St. John left the Upper House when he was re-elected to the House of Assembly in 1976, when his party under J. M. G. Adams won the election. He served in numerous cabinet positions in the 1970s including deputy prime minister, minister of trade and industry, and minister of tourism, where he did his most influential work in developing the tourism industry in Barbados. When Adams died in 1985, St. John became Prime Minister. During his tenure as prime minister, he held the additional portfolio of Minister of Finance. The following year he was defeated in the elections by Errol Barrow and the Democratic Labour Party.

In 1994 when the BLP regained power, he did not return to the Cabinet and served instead as a backbencher under Owen Arthur. That same year St. John was conferred the highest honour in Barbados; he was made a Knight of St. Andrew (KA) of the Order of Barbados.

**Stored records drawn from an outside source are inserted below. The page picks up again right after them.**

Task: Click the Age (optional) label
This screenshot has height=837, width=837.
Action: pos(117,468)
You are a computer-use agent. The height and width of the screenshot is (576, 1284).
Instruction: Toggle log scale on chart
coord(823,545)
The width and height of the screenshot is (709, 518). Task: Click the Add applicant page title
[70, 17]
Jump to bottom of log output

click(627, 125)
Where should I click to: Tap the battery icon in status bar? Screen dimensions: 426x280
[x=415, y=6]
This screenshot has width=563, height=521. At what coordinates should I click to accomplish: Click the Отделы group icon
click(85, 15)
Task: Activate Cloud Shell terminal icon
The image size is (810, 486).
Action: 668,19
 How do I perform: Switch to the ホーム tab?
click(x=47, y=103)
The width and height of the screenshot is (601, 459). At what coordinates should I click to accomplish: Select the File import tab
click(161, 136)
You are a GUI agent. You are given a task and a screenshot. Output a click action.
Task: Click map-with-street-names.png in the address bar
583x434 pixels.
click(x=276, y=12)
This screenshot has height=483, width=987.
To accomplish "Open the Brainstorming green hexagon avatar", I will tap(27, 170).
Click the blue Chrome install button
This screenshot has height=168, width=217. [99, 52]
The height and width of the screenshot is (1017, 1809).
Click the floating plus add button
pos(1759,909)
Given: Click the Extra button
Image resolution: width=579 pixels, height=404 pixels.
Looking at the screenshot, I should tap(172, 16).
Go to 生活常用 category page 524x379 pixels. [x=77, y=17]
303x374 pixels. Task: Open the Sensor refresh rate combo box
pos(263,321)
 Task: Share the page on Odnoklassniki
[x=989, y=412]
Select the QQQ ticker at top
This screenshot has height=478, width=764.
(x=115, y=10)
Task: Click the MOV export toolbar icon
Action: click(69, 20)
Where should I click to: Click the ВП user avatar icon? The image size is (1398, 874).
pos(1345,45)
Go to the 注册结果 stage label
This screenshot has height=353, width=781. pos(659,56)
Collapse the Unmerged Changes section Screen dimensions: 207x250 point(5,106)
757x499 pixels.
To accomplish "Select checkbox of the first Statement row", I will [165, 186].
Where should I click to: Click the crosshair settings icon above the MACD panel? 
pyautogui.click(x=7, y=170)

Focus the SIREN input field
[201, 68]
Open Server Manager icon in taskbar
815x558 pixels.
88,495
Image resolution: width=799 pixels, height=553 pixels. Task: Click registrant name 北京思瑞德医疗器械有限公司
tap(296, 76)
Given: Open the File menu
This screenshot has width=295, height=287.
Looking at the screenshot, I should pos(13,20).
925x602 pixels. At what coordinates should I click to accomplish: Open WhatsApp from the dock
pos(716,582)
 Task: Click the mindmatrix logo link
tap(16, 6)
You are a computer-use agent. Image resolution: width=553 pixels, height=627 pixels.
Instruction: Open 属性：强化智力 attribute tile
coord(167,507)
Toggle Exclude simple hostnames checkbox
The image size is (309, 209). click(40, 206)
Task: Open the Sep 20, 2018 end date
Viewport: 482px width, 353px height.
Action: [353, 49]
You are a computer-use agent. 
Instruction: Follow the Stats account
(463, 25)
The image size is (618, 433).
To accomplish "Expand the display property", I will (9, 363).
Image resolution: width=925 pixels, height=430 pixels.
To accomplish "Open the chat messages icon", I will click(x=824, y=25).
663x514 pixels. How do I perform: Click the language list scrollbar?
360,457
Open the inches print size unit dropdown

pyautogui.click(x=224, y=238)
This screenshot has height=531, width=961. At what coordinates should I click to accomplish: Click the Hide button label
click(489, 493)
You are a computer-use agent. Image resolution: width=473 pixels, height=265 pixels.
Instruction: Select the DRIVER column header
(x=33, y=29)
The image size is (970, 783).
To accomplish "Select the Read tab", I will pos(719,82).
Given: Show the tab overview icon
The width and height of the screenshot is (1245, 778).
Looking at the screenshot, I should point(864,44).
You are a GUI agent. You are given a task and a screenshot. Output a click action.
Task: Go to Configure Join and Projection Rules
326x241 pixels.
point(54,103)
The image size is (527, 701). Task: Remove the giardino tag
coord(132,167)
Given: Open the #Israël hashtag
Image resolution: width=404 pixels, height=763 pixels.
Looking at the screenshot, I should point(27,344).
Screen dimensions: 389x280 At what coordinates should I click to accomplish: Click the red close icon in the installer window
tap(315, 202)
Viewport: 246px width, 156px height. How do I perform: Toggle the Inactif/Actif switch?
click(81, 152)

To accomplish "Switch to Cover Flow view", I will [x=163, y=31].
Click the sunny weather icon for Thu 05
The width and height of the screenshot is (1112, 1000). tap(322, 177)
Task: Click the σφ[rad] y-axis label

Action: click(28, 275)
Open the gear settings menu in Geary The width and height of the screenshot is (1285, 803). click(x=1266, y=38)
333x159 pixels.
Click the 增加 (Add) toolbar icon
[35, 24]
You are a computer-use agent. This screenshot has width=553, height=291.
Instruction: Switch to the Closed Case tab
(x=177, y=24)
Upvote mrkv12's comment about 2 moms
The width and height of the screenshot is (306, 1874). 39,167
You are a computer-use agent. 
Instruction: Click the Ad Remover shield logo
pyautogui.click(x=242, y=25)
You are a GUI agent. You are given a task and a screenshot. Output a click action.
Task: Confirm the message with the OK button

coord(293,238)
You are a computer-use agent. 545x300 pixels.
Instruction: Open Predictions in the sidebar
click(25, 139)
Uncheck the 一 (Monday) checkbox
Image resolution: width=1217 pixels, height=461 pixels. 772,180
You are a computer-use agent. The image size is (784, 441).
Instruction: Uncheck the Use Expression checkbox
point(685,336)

In 2004, Bernard St. John died of cancer in Bridgetown, aged 72. He left his widow Lady Stella (née Hope) and three children: Bryte, Charmaine and Nicole.

See also

 Politics of Barbados
 List of Premiers/Prime Ministers of Barbados

References

External links
 

1931 births
2004 deaths
Alumni of University College London
Finance ministers of Barbados
Members of the Senate of Barbados
Leaders of the Barbados Labour Party
Prime Ministers of Barbados
Deputy Prime Ministers of Barbados
People educated at Harrison College (Barbados)
Deaths from cancer in Barbados
People from Christ Church, Barbados
Members of the House of Assembly of Barbados
Knights and Dames of St Andrew (Barbados)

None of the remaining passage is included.